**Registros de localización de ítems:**
* * * * * * *

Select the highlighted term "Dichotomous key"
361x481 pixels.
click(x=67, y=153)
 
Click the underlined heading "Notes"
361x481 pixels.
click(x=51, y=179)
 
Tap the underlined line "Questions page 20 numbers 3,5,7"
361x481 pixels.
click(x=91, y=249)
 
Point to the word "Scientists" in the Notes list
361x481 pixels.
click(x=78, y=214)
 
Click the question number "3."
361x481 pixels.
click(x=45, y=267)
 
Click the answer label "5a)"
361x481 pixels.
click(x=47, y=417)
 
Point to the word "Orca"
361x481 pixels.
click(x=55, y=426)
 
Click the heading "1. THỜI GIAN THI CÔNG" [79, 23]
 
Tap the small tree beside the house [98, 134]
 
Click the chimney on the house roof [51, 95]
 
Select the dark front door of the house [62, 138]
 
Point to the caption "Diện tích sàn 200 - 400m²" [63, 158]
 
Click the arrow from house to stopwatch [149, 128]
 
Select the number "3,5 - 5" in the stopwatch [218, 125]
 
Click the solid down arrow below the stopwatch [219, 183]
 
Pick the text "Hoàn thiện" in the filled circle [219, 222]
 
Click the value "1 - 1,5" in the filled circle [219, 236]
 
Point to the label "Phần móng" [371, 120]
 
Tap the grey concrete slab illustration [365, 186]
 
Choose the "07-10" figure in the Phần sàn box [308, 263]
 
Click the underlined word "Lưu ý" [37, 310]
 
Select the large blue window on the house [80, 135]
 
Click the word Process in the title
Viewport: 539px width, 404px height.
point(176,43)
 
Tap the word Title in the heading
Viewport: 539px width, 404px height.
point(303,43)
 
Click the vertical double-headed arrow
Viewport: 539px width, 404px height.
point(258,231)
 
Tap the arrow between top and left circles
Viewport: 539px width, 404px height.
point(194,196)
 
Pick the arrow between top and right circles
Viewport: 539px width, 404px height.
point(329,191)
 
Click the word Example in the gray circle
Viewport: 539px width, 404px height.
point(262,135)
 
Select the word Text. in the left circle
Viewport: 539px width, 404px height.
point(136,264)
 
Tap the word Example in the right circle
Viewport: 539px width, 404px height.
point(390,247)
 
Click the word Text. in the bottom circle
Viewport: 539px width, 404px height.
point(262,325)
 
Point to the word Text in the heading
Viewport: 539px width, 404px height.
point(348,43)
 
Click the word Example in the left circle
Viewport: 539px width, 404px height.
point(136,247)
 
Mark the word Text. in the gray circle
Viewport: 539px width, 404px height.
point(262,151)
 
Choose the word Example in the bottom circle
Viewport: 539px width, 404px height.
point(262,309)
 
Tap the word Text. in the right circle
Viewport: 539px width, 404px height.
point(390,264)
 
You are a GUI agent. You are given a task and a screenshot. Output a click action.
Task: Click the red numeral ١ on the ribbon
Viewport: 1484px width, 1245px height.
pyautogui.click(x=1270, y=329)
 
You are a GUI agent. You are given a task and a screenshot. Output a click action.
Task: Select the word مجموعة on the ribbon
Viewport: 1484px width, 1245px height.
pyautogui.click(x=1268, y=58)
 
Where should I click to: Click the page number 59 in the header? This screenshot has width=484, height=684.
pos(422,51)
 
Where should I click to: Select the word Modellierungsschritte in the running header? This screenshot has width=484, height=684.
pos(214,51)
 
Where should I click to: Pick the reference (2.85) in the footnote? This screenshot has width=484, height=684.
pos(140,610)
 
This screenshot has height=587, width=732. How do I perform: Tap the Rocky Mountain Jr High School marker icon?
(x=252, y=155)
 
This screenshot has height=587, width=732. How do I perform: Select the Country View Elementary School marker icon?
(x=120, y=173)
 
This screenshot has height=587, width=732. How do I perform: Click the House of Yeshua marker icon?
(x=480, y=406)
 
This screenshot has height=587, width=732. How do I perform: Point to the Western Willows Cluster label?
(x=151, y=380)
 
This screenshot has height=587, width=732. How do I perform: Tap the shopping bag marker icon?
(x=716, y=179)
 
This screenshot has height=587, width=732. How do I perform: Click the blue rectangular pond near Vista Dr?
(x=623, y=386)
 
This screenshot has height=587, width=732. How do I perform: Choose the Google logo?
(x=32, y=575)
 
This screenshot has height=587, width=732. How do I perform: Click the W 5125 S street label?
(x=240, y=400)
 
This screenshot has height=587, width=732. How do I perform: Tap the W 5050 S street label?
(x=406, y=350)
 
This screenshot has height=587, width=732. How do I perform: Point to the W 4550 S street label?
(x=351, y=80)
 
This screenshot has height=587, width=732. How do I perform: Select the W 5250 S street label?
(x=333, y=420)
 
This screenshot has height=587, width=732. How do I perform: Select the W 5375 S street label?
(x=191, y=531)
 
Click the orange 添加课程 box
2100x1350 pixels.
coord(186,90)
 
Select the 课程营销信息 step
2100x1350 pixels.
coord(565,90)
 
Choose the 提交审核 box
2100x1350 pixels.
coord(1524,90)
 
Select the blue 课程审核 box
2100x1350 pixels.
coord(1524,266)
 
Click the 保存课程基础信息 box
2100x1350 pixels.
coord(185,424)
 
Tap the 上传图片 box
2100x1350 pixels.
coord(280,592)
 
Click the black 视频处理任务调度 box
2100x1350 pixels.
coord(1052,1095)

* * * * * * *

Extraiga de los ítems anteriores cada línea en la que figure la palabra "ribbon".

**Respuesta correcta:**
Task: Click the red numeral ١ on the ribbon
Task: Select the word مجموعة on the ribbon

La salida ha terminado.